Stored dataset items
--- START ---

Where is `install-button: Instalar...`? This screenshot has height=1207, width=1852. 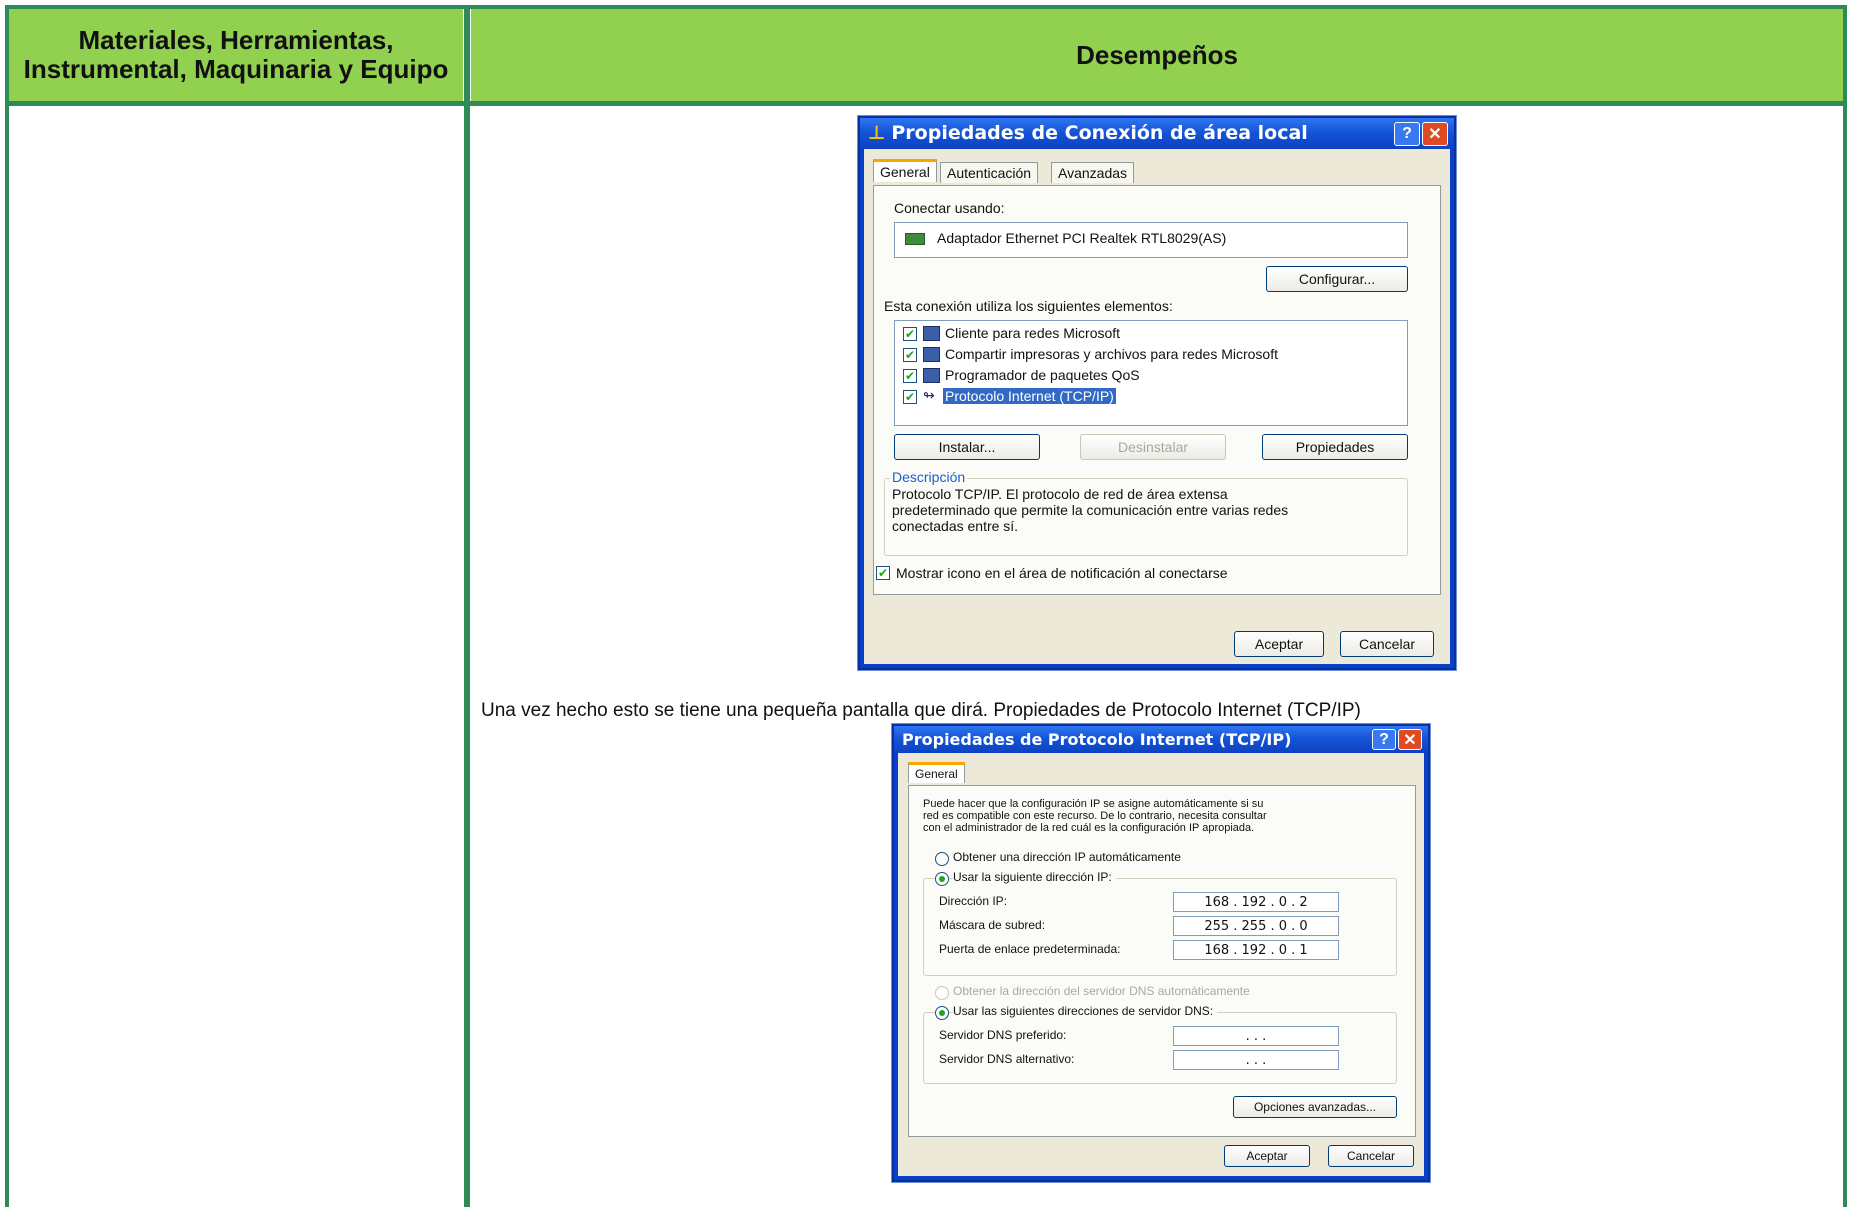
install-button: Instalar... is located at coordinates (967, 447).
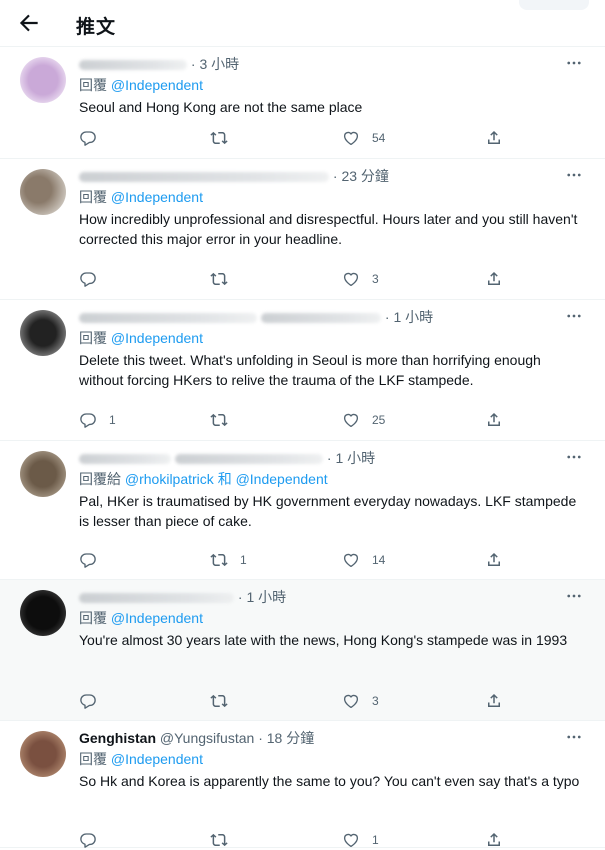 The width and height of the screenshot is (605, 850). Describe the element at coordinates (379, 138) in the screenshot. I see `like-count: 54` at that location.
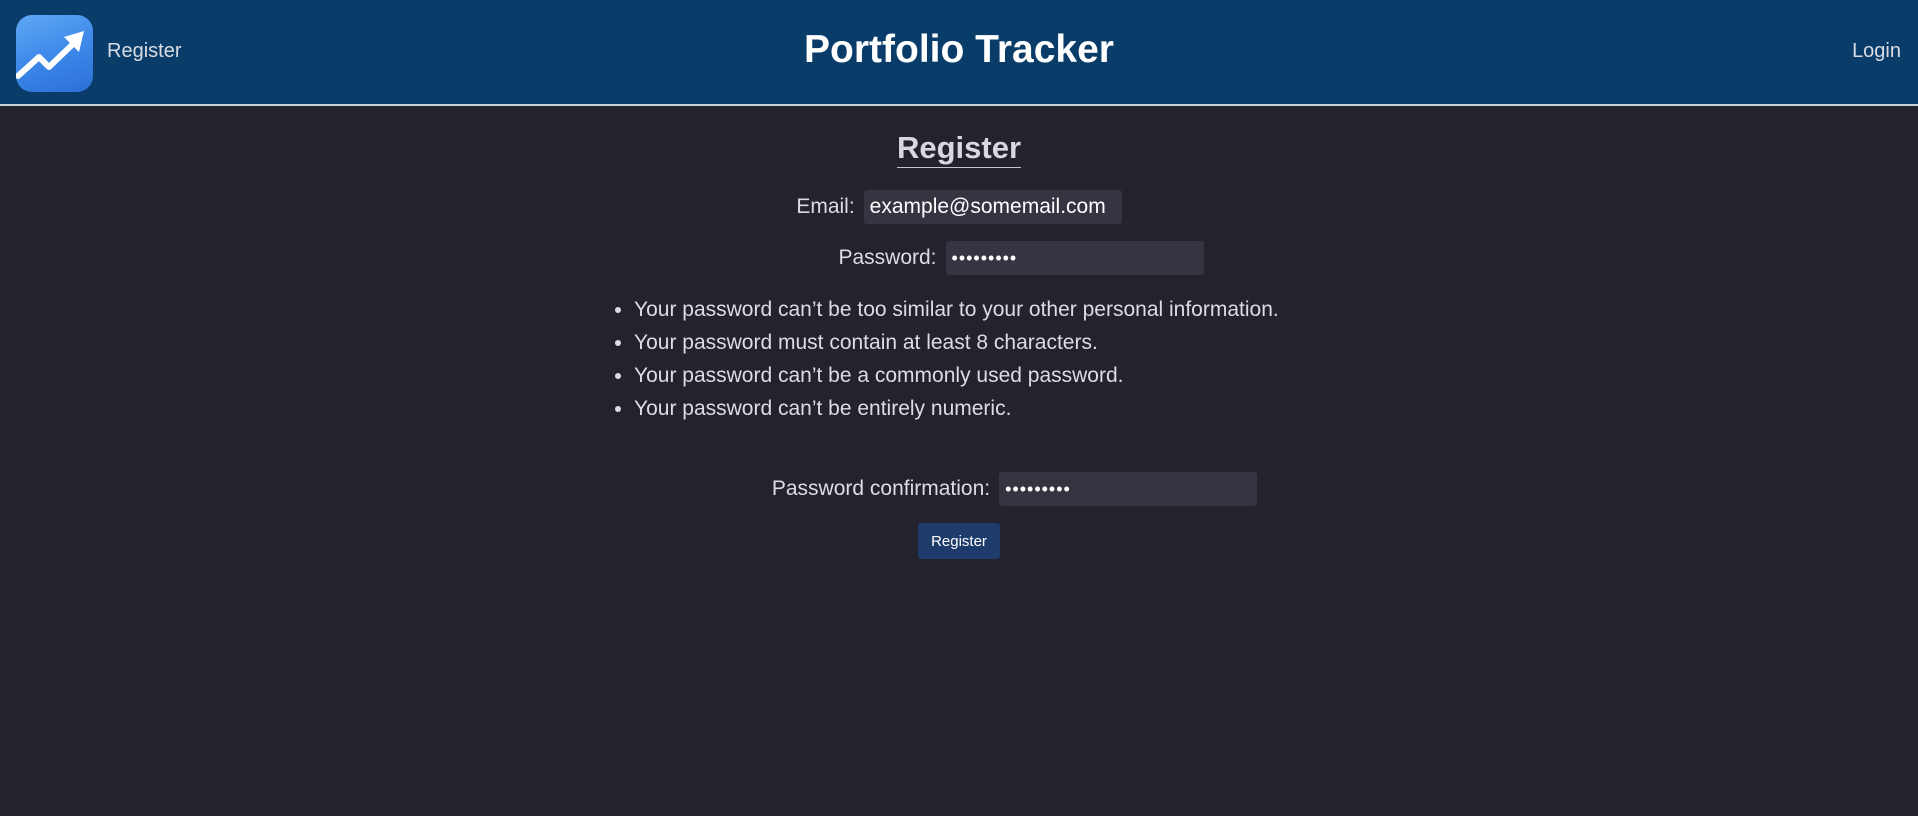  What do you see at coordinates (826, 206) in the screenshot?
I see `email-label: Email:` at bounding box center [826, 206].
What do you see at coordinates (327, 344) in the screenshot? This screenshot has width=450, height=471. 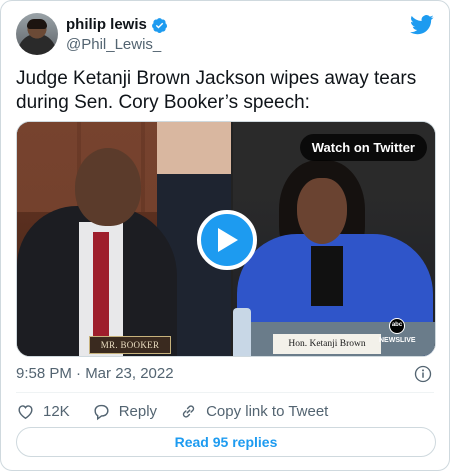 I see `right-nameplate: Hon. Ketanji Brown Jackson` at bounding box center [327, 344].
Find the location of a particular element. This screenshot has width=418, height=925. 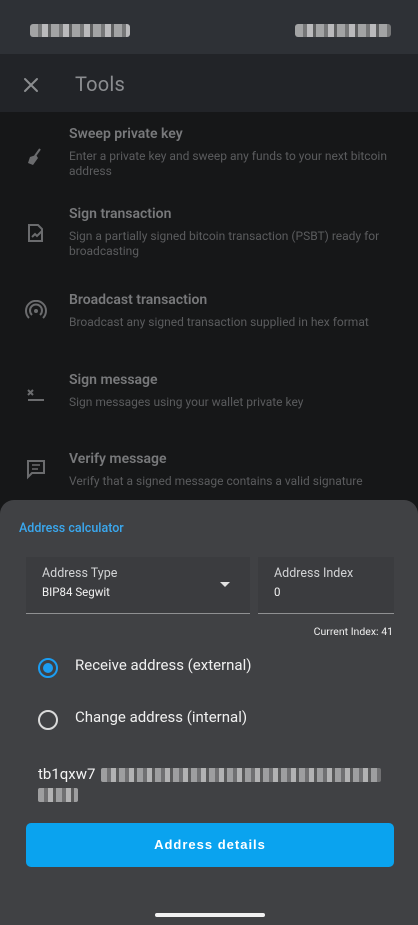

current-index-text: Current Index: 41 is located at coordinates (353, 632).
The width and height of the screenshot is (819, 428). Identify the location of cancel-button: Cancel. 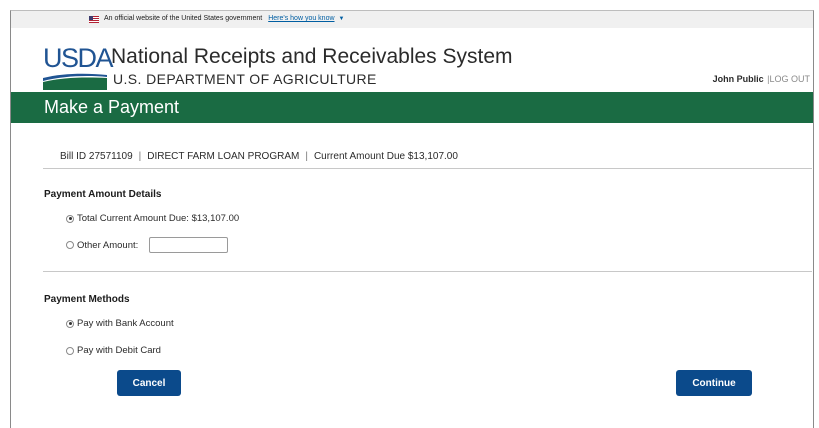
(149, 383).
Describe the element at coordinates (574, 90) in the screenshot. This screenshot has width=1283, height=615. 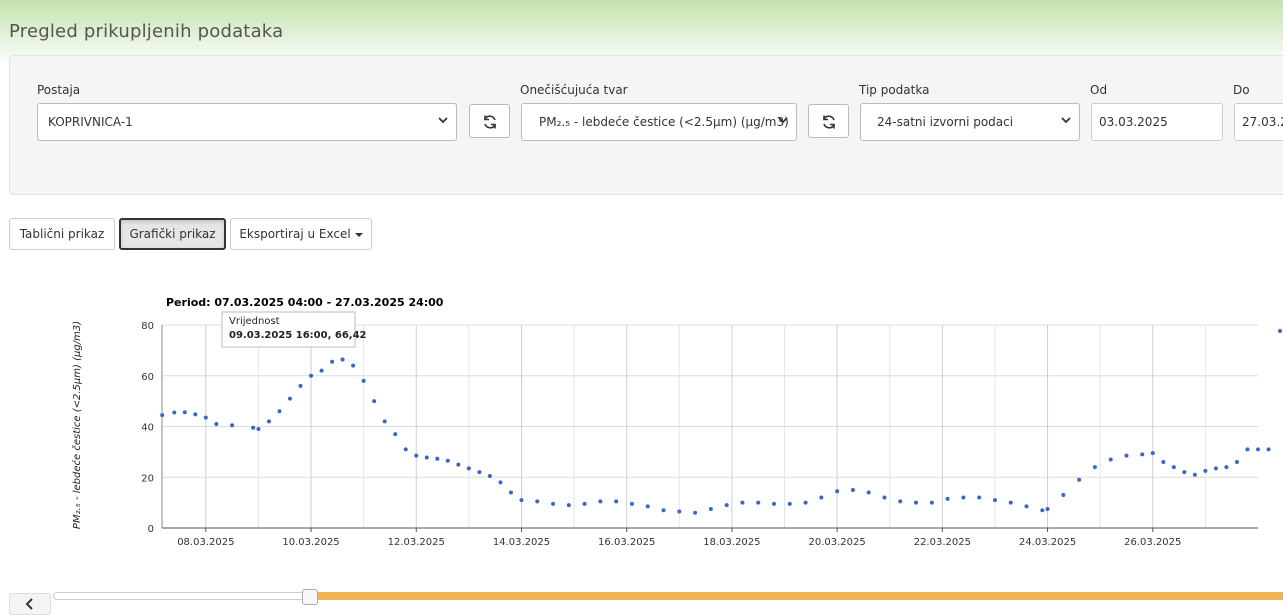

--- END ---

— What you need to do —
Rewrite the entries from the start through the line containing "install-button: Instalar... is", inclusive, changing "screenshot" to "image" and keeping everything else the same. Omit the pictures.

— Result of this task —
Where is `install-button: Instalar...`? This image has height=1207, width=1852. 
install-button: Instalar... is located at coordinates (967, 447).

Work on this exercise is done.